NFL: The Eternal Ridiculousness of the Bears' Devin Hester
Planning for an NFL game can be extensive, tedious, and time-consuming. The typical NFL coach refuses to leave anything to chance. Game film is digested, players are studied, and methods of attack are hypothesized. But for teams playing the Chicago Bears in a given week, one significant chunk of that planning can be wrapped up with seven simple words:
Don’t kick the ball to Devin Hester.
The Minnesota Vikings didn’t listen, and Hester’s second-half kick return quelled what might have been a Vikings comeback in their nationally-televised game Sunday night. As the Vikings pulled to within two scores of the Bears early in Sunday night’s second half, Hester took over, receiving a kickoff and scampering through a mass of bodies, untouched, until he found the end zone. His celebration, though outlandish, seemed overstated. The old-school approach to celebrating a score is to act like one has done it before, and Hester had...16 other times in his pro football career.
It’s difficult to overstate the full magnitude of Hester’s return in the context of the NFL season. That kick may not get the credit it deserves for launching the Christian Ponder Era in Minneapolis, but it surely punctuated the beatdown that the Vikings endured. The impact of that beatdown being nationally televised, as the Vikings try to build a new stadium with taxpayer money, could be profound.
Devin Hester cares not about the Vikings’ plans. The product from “The U” has been shattering dreams on special teams since his rookie year in 2006. He reached the house five times on kickoff or punt returns that season. He did it six times the following year, an unprecedented feat. Hester’s impact on games is difficult to put into words. It’s almost like Mariano Rivera jumping into a game in the sixth, striking out the side and then leading off the next inning with a home run.
Teams don’t want to kick the ball to Devin Hester, and the NFL even tried to help.

# [DATA]
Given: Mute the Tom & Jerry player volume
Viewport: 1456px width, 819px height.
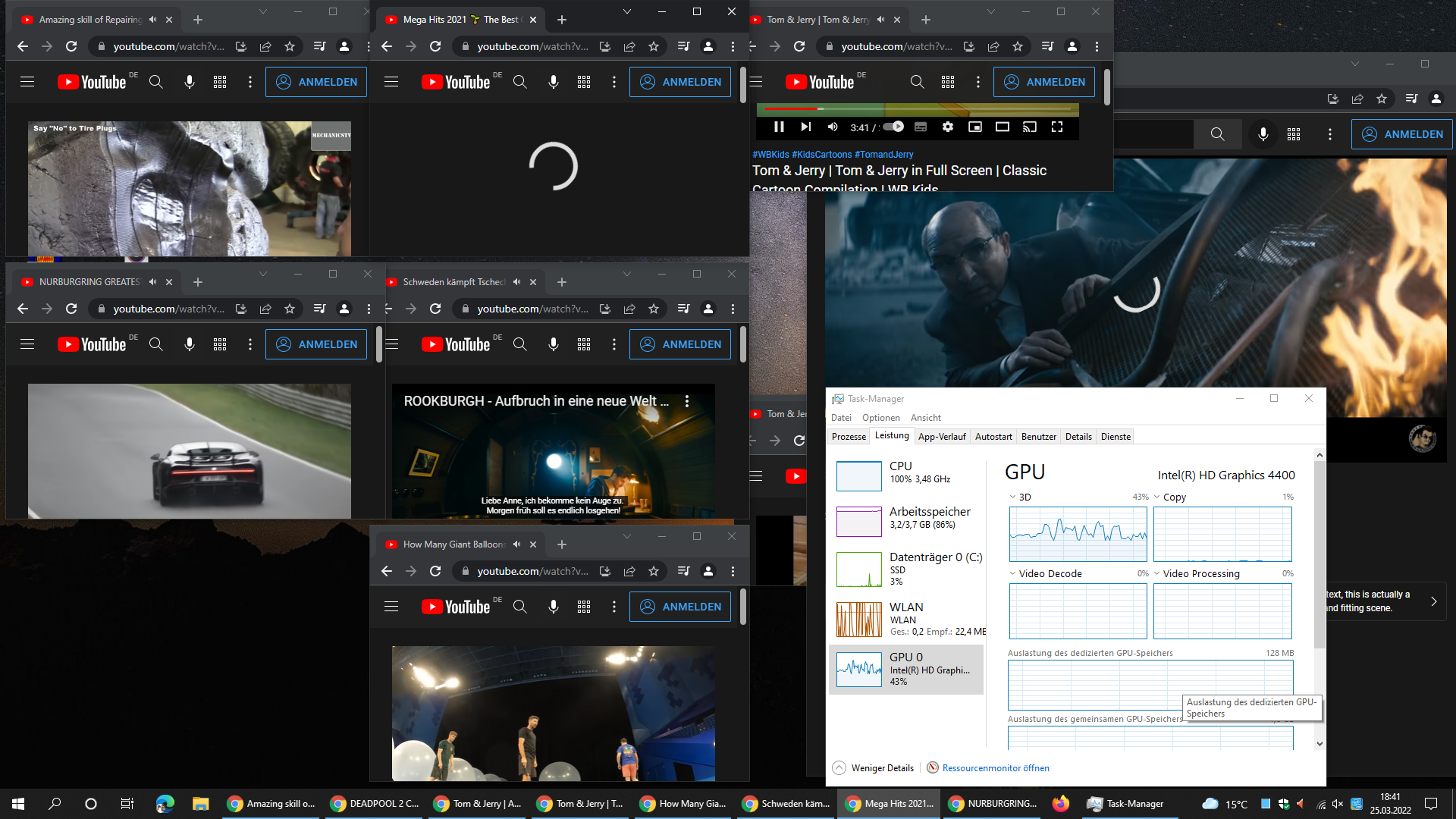Looking at the screenshot, I should [x=833, y=127].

# [THINGS TO DO]
#1 According to the article on Devin Hester, how many times did he reach the end zone on kickoff or punt returns in his rookie season?
#2 Translate this sentence from the article on Devin Hester into Spanish: "The typical NFL coach refuses to leave anything to chance."
#3 Continue the article on Devin Hester from the point where it ends.
The lines after the article are separate material.

# [ANSWERS TO THE TASKS]
#1 Five times, in his 2006 rookie season.

#2 El típico entrenador de la NFL se niega a dejar nada al azar.

#3
Is it fair to say that the NFL’s new kickoff rules haven’t affected Hester? With the artificial enhancement of kicker power, more kickoffs are reaching the endzone, and fewer are being returned (almost 5 fewer kickoffs per game). But with more returners like Hester left to earn their money, more of those kicks are being run out from as far as eight yards deep in the end zone. Through six games, Hester averages almost 28 yards per kickoff return. That’s valuable production for any team that will start the bulk of its drives from its own 20.
Devin Hester was mediocre on defense. He’s average on offense, and even that description might be generous. But as a kick returner, he’s deadly. In terms of production, media hype, and angst in opposing special-teams coordinators, he stands without peer.
People still kick the ball to Devin Hester.
Dodging players in this league is difficult. Vikings punter Chris Kluwe--who put the ball in Hester’s hands once in five punts last night--has been outspoken on the difficulties of directional punting. Historically, there are numbers to back this up. Teams kicked or punted against Deion Sanders 312 times. He took nine of those to the house. Hester has 311, and returned 17 of those until there was no returning left to do.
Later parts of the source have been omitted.